My family all fled the Cuban revolution in 1960. My parents lived on 5 cent hamburgers in a roach-ridden apartment in Miami. My dad would buy broken TV sets, fix and resell them. It wasn’t exactly “I Love Lucy.”
I was born off Calle Ocho west of Little Havana. I never knew my paternal grandfather, my Hebrew namesake. My other grandfather died in 1986, the year I left home. I went to college in New Jersey, never having seen snow, on a major scholarship.
On visits to my abuela Ena, my last living grandparent, the endless pressure to move back to Miami and to marry Jewish was not so bad. However, I’d show her pictures of the farm I was living on at the time, and if I had a friend with me, when I went to the bathroom, she would lean over and ask then, “for THIS he went to Princeton?”
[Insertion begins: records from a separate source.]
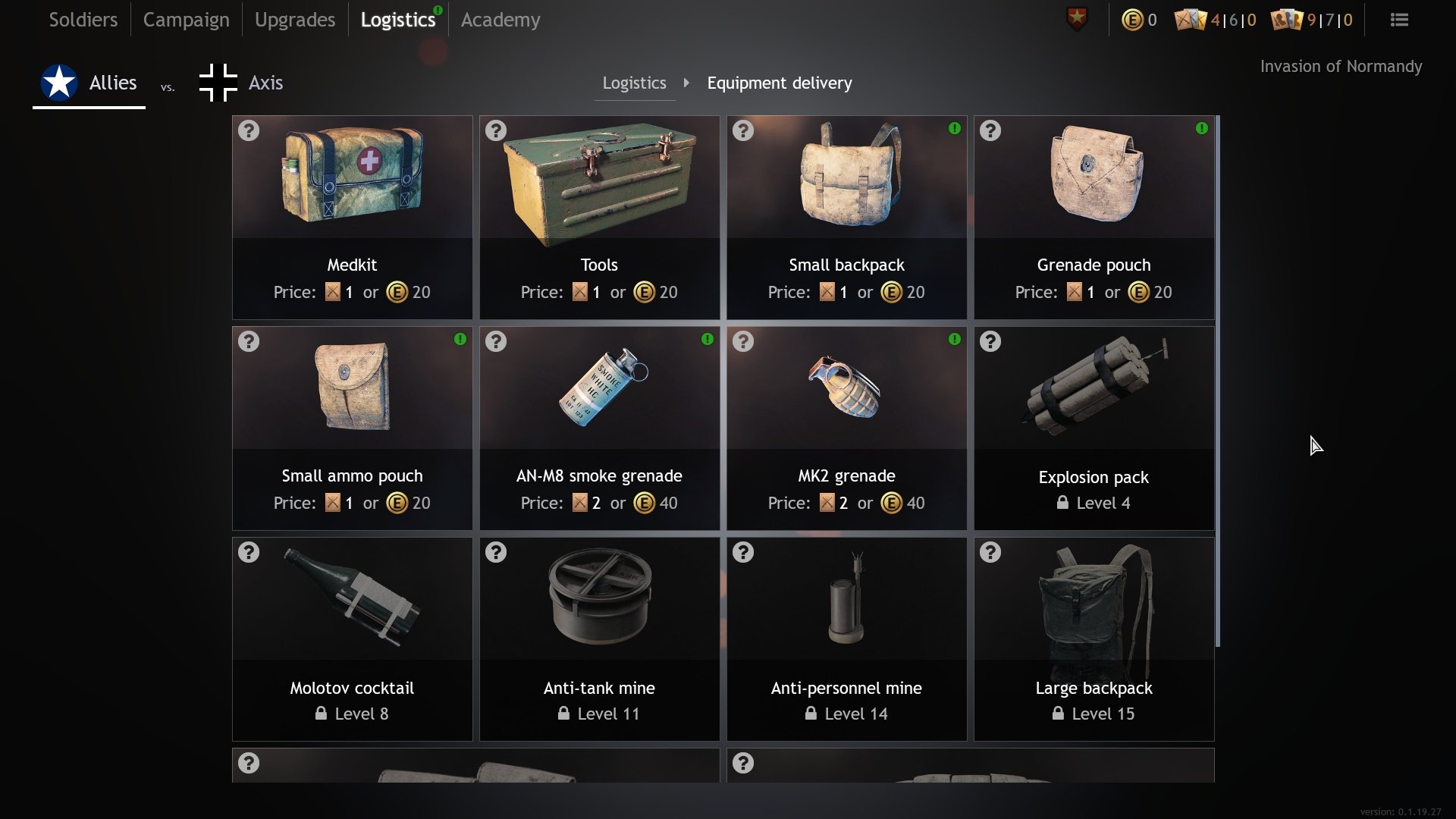The width and height of the screenshot is (1456, 819).
Task: Switch to the Axis faction
Action: tap(241, 83)
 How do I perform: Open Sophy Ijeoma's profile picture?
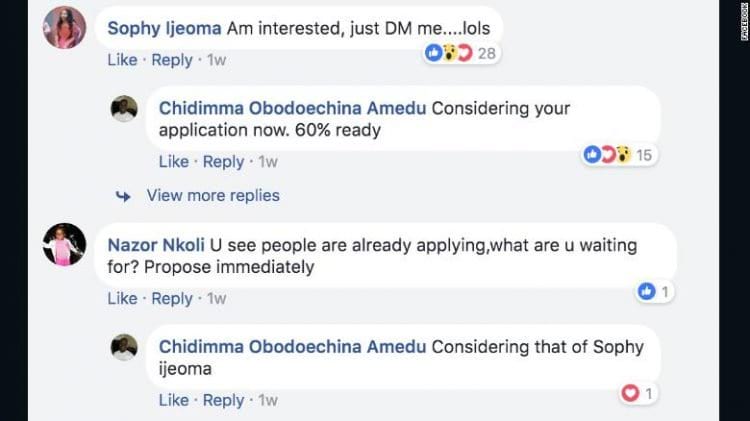tap(65, 27)
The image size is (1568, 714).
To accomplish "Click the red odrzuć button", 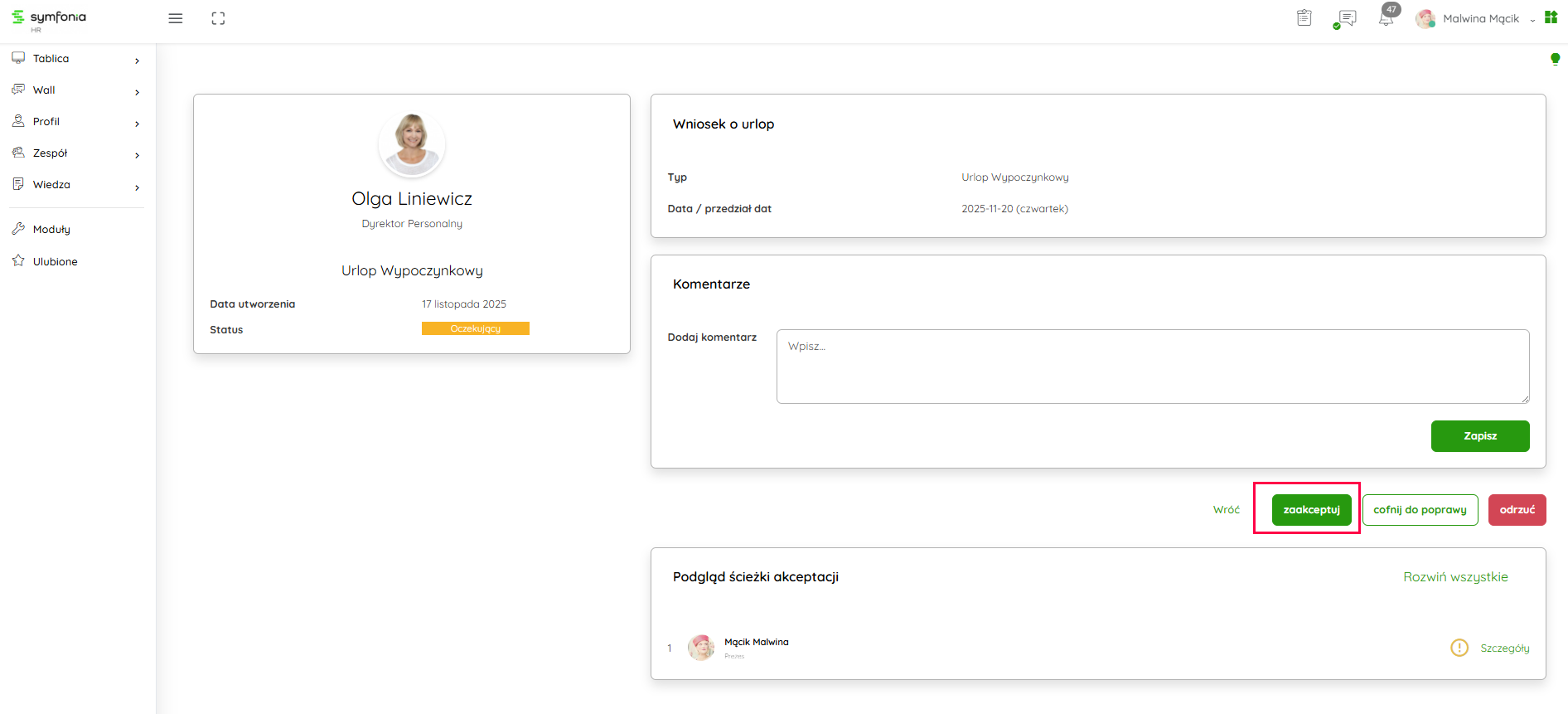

Here I am this summer, 25 years after matriculating as an engineer (and 20 after graduating as a philosopher), demonstrating my advanced wild cherry acquisition system.
For my Miami family, self-reliance primarily means financial security. Fortunately, they know that fame can bring fortune, so now that the TV says I know what I’m doing, they’re starting to believe it too.
For so many years, though, we had such a hard time relating, just as Cuban-Americans, the formidable political force behind the U.S. embargo, don’t get along with the communists, just as the Jews who left for Cuba a generation before them fled the Nazis. Do the histories of family and nations have to consist of repeated conflict and exile, or can there be reconciliation? Can we learn to get along without having to leave?
My grandparents are all gone, but my relationship with my family has vastly improved, mostly thanks to Nonviolent Communication. I started a school for it with a friend so I could learn it myself. And there is still much work to be done, for the final frontier in healing is usually with your own heritage. Like Ram Dass says, “if you think you’re enlightened, try spending a week with your parents.”